* **Problem**
Could you copy every line from the material below in which "computer" appears?

* **Data records**

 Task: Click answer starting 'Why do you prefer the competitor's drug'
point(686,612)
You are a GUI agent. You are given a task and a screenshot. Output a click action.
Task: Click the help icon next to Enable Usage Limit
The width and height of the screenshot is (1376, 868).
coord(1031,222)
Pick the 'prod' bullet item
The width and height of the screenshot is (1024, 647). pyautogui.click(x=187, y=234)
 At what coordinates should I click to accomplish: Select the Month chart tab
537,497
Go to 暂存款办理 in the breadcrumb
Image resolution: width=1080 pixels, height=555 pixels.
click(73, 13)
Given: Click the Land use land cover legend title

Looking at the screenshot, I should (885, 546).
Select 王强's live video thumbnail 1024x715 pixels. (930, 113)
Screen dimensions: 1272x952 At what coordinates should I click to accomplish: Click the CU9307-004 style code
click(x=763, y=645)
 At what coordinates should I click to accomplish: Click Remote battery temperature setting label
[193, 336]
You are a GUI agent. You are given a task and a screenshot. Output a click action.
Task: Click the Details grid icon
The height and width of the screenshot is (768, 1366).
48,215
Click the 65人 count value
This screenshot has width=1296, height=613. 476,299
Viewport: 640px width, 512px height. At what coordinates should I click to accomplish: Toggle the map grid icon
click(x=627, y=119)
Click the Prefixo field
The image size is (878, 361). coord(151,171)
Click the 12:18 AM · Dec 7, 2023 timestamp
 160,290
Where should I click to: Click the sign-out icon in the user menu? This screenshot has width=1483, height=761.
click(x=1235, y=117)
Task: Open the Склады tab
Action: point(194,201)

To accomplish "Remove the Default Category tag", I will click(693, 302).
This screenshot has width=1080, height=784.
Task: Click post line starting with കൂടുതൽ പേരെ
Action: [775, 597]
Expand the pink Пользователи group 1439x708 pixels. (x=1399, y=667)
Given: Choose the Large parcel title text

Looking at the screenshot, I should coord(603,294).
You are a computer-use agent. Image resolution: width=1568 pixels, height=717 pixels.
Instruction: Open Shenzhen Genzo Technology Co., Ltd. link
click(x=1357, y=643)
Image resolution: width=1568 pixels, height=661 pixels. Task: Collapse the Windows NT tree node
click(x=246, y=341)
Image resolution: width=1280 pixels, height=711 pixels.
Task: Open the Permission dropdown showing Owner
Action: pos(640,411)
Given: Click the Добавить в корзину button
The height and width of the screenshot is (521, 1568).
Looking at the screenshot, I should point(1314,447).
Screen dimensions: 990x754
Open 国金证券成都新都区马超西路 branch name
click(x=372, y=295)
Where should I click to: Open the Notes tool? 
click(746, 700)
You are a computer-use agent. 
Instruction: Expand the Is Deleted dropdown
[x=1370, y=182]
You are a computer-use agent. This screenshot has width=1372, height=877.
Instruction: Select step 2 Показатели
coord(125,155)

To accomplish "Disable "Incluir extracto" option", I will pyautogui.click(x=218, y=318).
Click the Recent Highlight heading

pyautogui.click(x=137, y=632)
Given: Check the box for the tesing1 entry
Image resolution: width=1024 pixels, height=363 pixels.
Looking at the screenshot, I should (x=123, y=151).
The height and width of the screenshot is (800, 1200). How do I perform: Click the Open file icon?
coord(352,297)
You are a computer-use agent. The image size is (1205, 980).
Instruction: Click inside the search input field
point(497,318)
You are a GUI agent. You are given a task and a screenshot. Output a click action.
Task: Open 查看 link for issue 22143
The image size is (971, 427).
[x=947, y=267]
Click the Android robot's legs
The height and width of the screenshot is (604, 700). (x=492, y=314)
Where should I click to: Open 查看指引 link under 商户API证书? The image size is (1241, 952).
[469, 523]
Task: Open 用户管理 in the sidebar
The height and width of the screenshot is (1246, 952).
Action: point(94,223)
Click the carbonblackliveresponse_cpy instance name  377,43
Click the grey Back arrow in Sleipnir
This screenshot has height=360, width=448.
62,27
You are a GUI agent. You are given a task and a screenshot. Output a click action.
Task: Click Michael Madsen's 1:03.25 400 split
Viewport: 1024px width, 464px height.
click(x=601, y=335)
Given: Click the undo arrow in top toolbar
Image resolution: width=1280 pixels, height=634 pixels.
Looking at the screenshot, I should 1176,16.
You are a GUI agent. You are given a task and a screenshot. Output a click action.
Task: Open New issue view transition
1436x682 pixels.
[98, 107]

* **Task response**
You are a computer-use agent. Image resolution: width=1568 pixels, height=717 pixels.
You are a computer-use agent. 
You are a computer-use agent. This screenshot has width=1372, height=877.
You are a computer-use agent. The image size is (1205, 980).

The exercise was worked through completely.